The family of a man who died after appearing on the Jeremy Kyle Show has expressed concern over a lie detector test he took during the programme and the level of support he was given afterwards.
Relatives of Steve Dymond, 63, also suggested at a pre-inquest hearing that footage they had been provided with of the show may have been “polished and edited”.
Dymond, 63, took a lie detector test during the show on 2 May last year in an attempt to convince his fiancee, Jane Callaghan, that he had not been cheating on her. Afterwards, he expressed concern about the possible repercussions of his appearance and rumours that swirled around him. He was found dead at his rented flat in Portsmouth on 9 May.
The hearing at the city’s coroner’s court was told that the cause of Dymond’s death was a morphine overdose and heart condition.
Kyle’s ITV show was axed amid growing scrutiny of the duty of care owed to participants in reality TV shows, and the episode featuring Dymond was not aired.
Lawyers for the family provided written submissions to the Hampshire coroner, Jason Pegg, at the hearing on Friday. Caoilfhionn Gallagher QC, on behalf of Dymond’s family, said there might be criticism of the person who conducted the polygraph test and called for him to be made an interested party, meaning he would have the right to actively participate in the full inquest.

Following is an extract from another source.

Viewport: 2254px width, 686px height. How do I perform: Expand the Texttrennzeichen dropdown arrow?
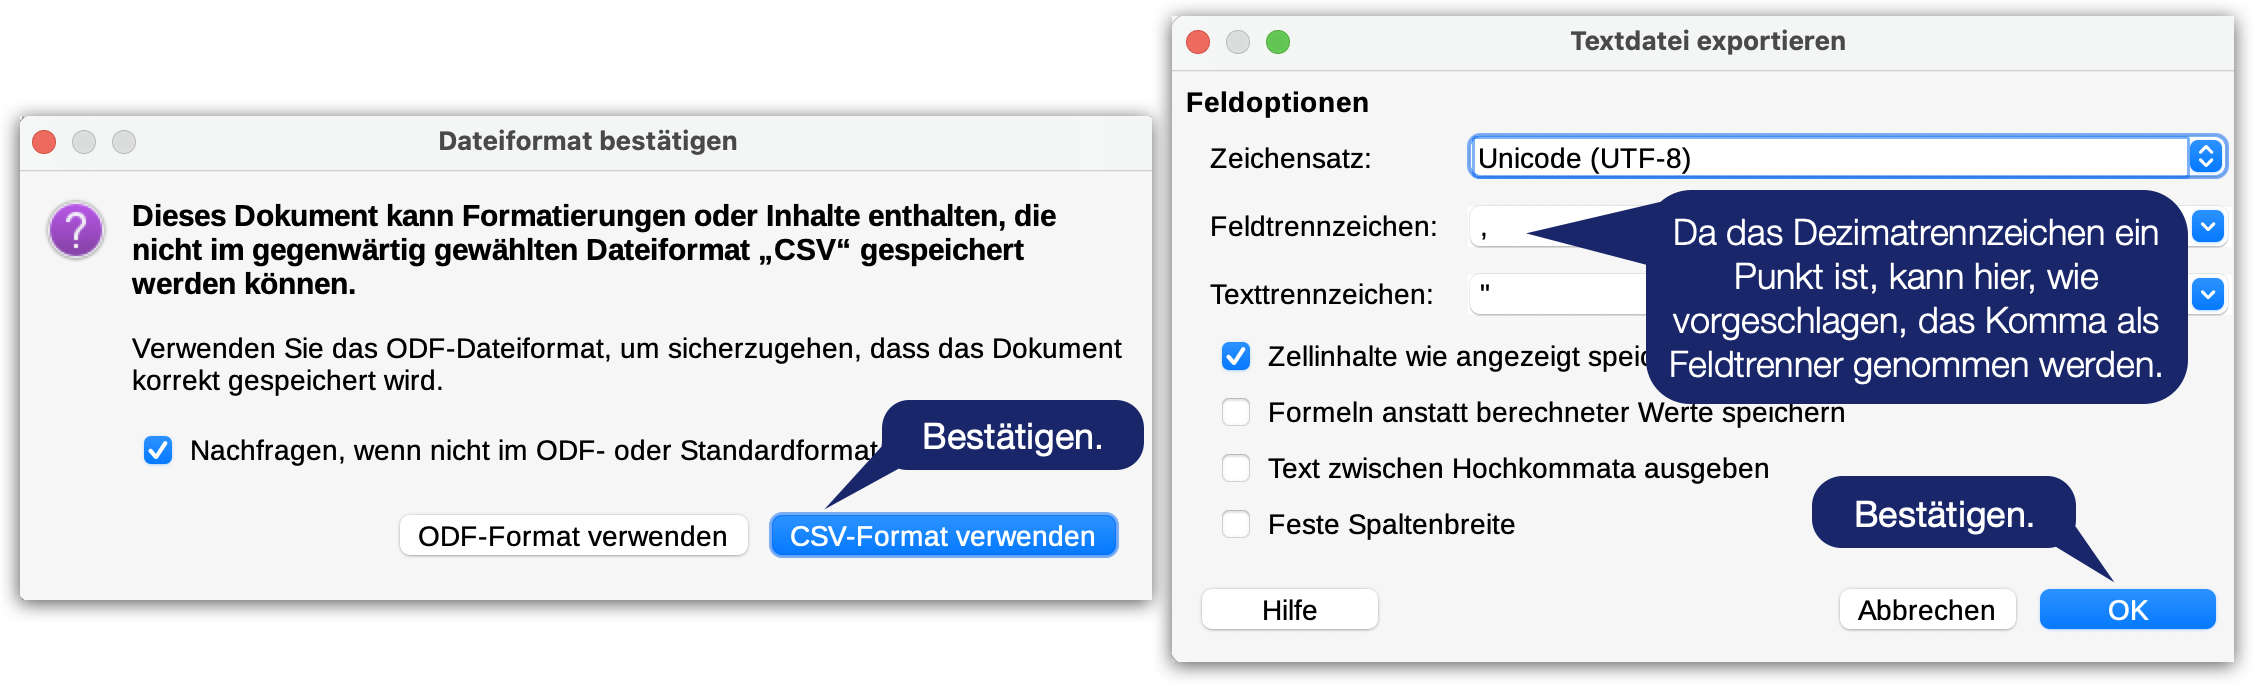pos(2208,294)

Gallagher told the hearing that the family also wished to learn more about the assessment of participants in the show, the safeguards in place, and the aftercare.

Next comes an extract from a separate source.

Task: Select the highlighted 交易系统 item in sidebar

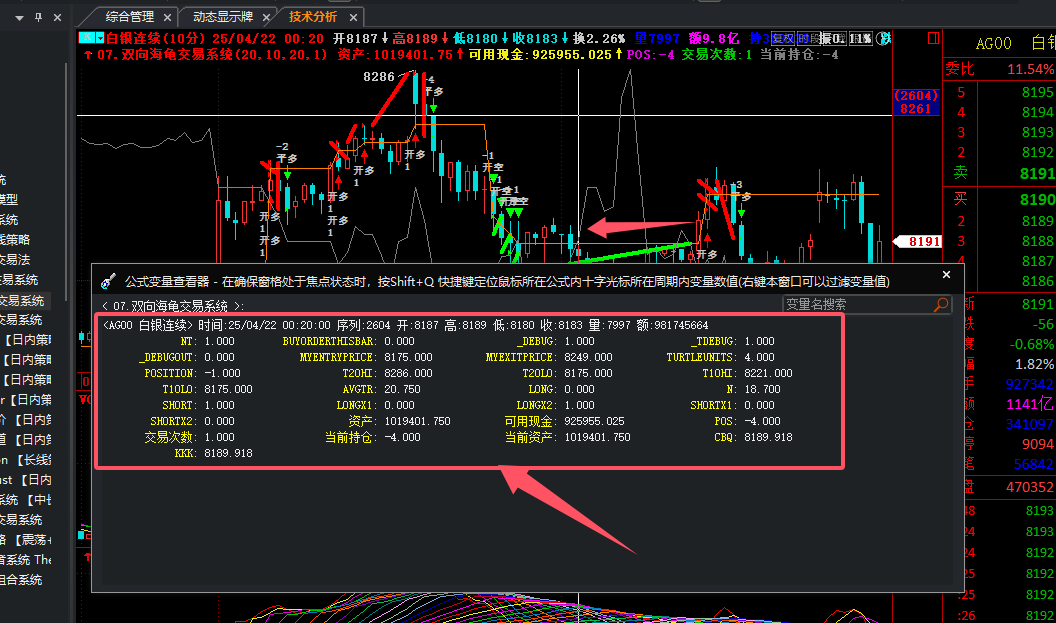Action: click(x=22, y=300)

She raised concerns over the footage to which the family had been given access, saying: “The family has concerns that the footage is polished and edited, and does not represent the totality of the footage that would have been recorded on all cameras on the day.”
At a previous hearing, Gallagher described Dymond as “exceptionally vulnerable” and said he had stopped taking prescribed antidepressants in order to take the polygraph test.
She claimed that only 72 hours elapsed between the suggestion of Dymond appearing on the show and the filming, which she said was a “very short” period.
After the recording, Dymond was “put in a homeward-bound taxi within two hours of telling a researcher that he was really upset and that ‘life was nothing without Jane’,” Gallagher alleged.
A further pre-inquest review has been scheduled for 29 and 30 October.